Time Pied

I don’t often remember my dreams, but every once in a while, a doozy comes along that’s not only memorable but has an unaccountable vividness to it which leaves me dumbfounded, staring at the cieling in the morning, mouthing “What the FXXX? What the FXXX?” until my wife tells me to shut up.

And I never forget them, either.

(Matthew might be able to dig up the one I sent him a number of years ago about the two brothers in the Russian Mafia….)

At any rate, I had this dream last night. And I swear on a stack of Psychology of the Unconscious’s (in the original German even) that there is not one bit of embellishment here.

The scene opens with a little boy in bed, crying out into the silence of the dark house. Everyone’s just gone to bed.

“Time for pie?”

The boy’s father, gruff but loved by the boy, says, “No, Tim, it is not.”

His father and mother are lying in bed, side by side. This question and answer routine is a nightly occurrence – or at least ever night before Tim’s father takes him to a special place for pie.

Tim waits a few minutes, looking at his clock.

“Time for pie?”

No answer.

Tim giggles, thinking his father is impatient with him. He decides to wait a little longer before asking again.

Meanwhile, his father has taken his last breath.

Tim doesn’t know this….

Skip ahead many, many years. Tim is an old man.

We’re inside his head.

He’s just walked into the diner his father would take him to early in the morning before the others were awake. It’s a busy but quiet place – old people clustering around the dinner counter. The smell of cigarette smoke and coffee brewing predominate the brownish pre-dawn air.

Then he spies it.

The pie.

Peach, always peach.

And the size of a small spare tire, eight or nine striations thick with sliced peaches, holding their form in tight but moist wedges. It’s the perfect pie.
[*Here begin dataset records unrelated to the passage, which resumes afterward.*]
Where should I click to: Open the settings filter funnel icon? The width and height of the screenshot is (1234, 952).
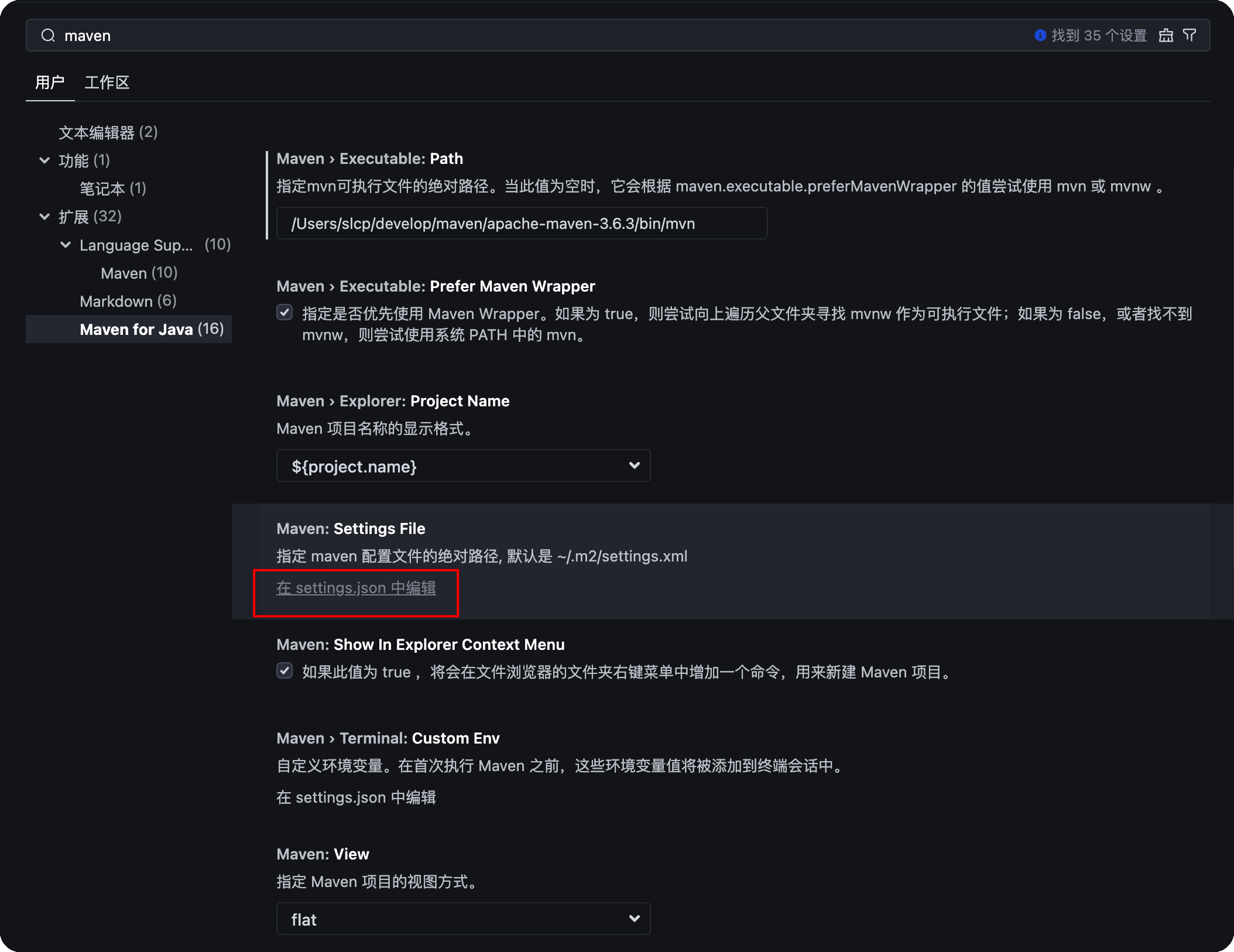pyautogui.click(x=1190, y=35)
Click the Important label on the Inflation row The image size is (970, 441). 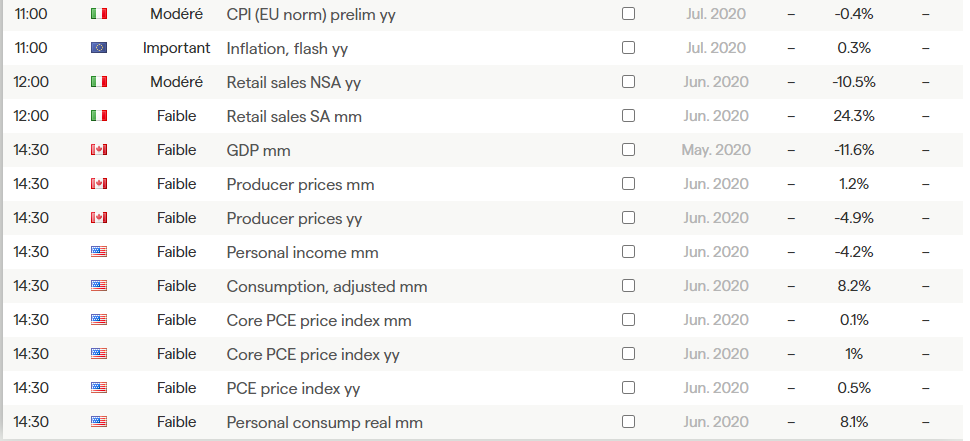[x=177, y=48]
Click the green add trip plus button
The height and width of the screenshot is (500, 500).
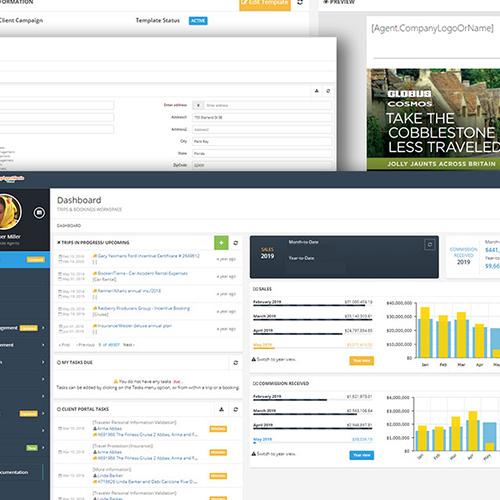[x=221, y=243]
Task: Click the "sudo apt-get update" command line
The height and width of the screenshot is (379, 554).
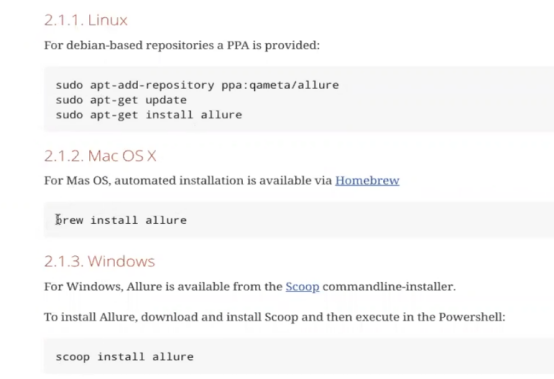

Still in his own mind, Tim wants the pie. He walks this way and that around the hive of activity at the dinner counter. He can’t have the pie. Too many people occupy the counter seats. Too much work for the waitress behind the counter. No one is noticing him.

Then a pair of old women turn, cigarettes in their mouths.

Smiling, they say, “Time for pie?”

“Yes,” Tim says, slowly nodding.

Just then his older sister appears. She’s about two years his senior. He’s no longer in his head but in a sterile nursing home residence. The cards, flowers, stuffed animals, the whole bit. She has just walked into his room and suddenly stops. She has a shocked look on her face which gentles with a sympathetic awareness.

“No, Tim, it’s not time for pie,” she says with a condescending, sisterly voice – if that can be imagined.

Tim looks down at the pie and realizes he’s been eating his clock radio – literally, whacking pieces from it with a fork and knife and trying to devour it. He tastes the bits of plastic in his mouth. He doesn’t spit them out. He looks down at the clock. It’s still plugged into the wall socket.

Tim cries out with great disappointment, holding the clock from its electrical cord.

Fade to black or waking or whatever….


  1. Matthew Lickona says

    Not "Time Pies"?

    David Lynch, call your office.

    I will accept that this dream really happened. But only because you are over 40.

  2. Rufus McCain says

    This could be taken in so many directions. "Peach, always peach" could be an entire 10-episode arc when you make this into a successor-to-Lost TV series.

  3. Matthew,

    I'm missing it: why is 40 an important number?


  4. Matthew Lickona says

    Arbitrary cutoff for the necessary sense of mortality and ability to play with narrative on a subconscious level.

  5. A very interesting dream.

    I wish, and sorry to turn to me, that I could remember my dreams these days. Last night all I remember is watching a Johnny Cash video on youtube (and then I'd seen a photo of him earlier in the day) and, on waking, singing to myself, I'm Mandy, Fly Me.

  6. Jonathan Webb says

    I read the 40th Psalm this morning, no kidding.